Saved data entries:
========================================================================

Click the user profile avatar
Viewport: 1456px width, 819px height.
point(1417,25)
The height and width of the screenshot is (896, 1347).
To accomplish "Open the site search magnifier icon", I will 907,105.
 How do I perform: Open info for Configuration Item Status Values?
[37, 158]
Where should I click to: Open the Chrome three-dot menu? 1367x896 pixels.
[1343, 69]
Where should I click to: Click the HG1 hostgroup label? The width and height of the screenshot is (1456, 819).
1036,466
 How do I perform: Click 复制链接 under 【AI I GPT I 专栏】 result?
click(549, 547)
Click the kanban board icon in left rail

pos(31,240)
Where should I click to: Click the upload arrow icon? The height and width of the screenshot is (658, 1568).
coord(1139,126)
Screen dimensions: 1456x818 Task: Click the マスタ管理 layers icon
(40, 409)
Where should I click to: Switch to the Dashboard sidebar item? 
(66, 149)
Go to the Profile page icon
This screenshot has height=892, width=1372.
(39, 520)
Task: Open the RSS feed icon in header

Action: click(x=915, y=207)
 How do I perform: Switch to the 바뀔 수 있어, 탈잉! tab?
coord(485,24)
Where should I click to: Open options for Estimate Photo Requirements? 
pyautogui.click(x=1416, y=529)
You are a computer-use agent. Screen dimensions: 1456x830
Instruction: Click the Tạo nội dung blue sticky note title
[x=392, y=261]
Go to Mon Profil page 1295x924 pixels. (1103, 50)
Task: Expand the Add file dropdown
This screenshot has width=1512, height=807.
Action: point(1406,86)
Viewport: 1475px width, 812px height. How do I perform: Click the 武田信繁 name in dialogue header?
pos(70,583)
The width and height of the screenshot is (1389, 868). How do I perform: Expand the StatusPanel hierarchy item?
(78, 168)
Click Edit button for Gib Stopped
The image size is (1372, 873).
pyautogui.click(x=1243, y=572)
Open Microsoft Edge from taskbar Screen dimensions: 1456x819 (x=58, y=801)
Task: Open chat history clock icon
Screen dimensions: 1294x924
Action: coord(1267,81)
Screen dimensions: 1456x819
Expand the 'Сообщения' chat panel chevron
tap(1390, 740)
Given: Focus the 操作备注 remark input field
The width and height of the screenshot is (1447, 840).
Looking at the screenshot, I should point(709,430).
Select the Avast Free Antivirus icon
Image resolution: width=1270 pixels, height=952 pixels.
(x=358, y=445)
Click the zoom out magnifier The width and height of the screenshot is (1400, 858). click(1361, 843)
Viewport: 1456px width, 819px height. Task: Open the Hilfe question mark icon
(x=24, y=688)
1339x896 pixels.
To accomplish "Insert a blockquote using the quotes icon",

========================================================================

▶ **Exercise directions**
Of the entries above, transcribe exactly those lines that fall between the line containing "This screenshot has width=1512, height=807." and the line containing "Click Edit button for Gib Stopped", together with those two lines.

▶ **Task response**
This screenshot has width=1512, height=807.
Action: point(1406,86)
Viewport: 1475px width, 812px height. How do I perform: Click the 武田信繁 name in dialogue header?
pos(70,583)
The width and height of the screenshot is (1389, 868). How do I perform: Expand the StatusPanel hierarchy item?
(78, 168)
Click Edit button for Gib Stopped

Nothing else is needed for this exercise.